Liputan6.com, Jakarta - Kisah tentang pentingnya menjaga lisan bukan hal baru dalam ajaran agama Islam. Menurut KH Ahmad Bahauddin Nursalim, yang akrab dikenal sebagai Gus Baha, lisan atau mulut akan mendapat siksaan yang paling pedih di akhirat, lebih berat dibandingkan organ tubuh lainnya.
Dalam salah satu ceramahnya, KH Ahmad Bahauddin Nursalim atau Gus Baha mengungkapkan bahwa lisan memiliki tanggung jawab besar yang tidak boleh diabaikan oleh siapa pun.

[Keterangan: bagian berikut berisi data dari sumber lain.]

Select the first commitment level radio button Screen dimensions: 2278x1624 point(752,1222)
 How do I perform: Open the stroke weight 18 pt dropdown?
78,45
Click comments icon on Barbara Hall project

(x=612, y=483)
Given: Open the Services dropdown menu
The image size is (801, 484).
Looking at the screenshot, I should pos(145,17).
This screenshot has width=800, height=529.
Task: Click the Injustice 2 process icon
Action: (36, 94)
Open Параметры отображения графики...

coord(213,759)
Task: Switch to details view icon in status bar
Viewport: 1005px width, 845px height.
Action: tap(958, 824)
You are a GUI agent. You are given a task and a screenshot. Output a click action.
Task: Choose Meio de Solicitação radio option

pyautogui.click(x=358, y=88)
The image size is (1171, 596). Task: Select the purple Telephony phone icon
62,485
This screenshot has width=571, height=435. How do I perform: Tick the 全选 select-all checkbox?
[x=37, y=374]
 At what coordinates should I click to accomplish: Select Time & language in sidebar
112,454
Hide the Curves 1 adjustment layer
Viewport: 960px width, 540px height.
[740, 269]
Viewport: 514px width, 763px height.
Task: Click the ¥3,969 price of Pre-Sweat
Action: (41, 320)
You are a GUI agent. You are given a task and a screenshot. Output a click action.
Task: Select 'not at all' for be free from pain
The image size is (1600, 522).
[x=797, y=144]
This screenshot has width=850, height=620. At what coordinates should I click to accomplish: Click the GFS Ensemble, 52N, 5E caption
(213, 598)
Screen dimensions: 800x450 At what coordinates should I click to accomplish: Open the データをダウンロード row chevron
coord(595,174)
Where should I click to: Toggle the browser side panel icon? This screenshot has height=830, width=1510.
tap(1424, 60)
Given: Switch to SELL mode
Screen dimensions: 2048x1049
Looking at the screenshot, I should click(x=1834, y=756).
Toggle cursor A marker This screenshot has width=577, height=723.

Lisan akan mengeluh kepada Allah SWT di akhirat nanti, mempertanyakan alasan mengapa dirinya menerima siksaan paling pedih. Dalam keluhannya, lisan akan bertanya, “Kenapa Engkau menyiksaku seperti ini, ya Allah?” Menanggapi pertanyaan ini, Allah akan menjawab bahwa banyak perbuatan yang dilakukan melalui lisan telah menyebarkan kebencian dan memprovokasi permusuhan di antara manusia, yang seharusnya bisa dihindari jika lisan dijaga dengan baik.
Dikutip dari tayangan video di kanal YouTube @ngajisantri93, Gus Baha menjelaskan bahwa Rasulullah SAW sudah jauh-jauh hari memberikan arahan tentang pentingnya menjaga lisan. Dalam salah satu hadis, Rasulullah bersabda:
أحب الأعمال إلى الله حفظ اللسان
“Amal yang paling disukai Allah adalah menjaga lisan.”
Simak Video Pilihan Ini:
Rogoh Kocek Pribadi, Bupati Banjarnegara Sumbang 50 Peti Mati Covid-19
Penjelasan Menjaga Lisan
Gus Baha mengungkapkan bahwa penggunaan kata “menjaga lisan” dalam hadis ini bukan berarti hanya diam, tetapi lebih kepada bagaimana seseorang mampu menggunakan lisannya dengan bijak.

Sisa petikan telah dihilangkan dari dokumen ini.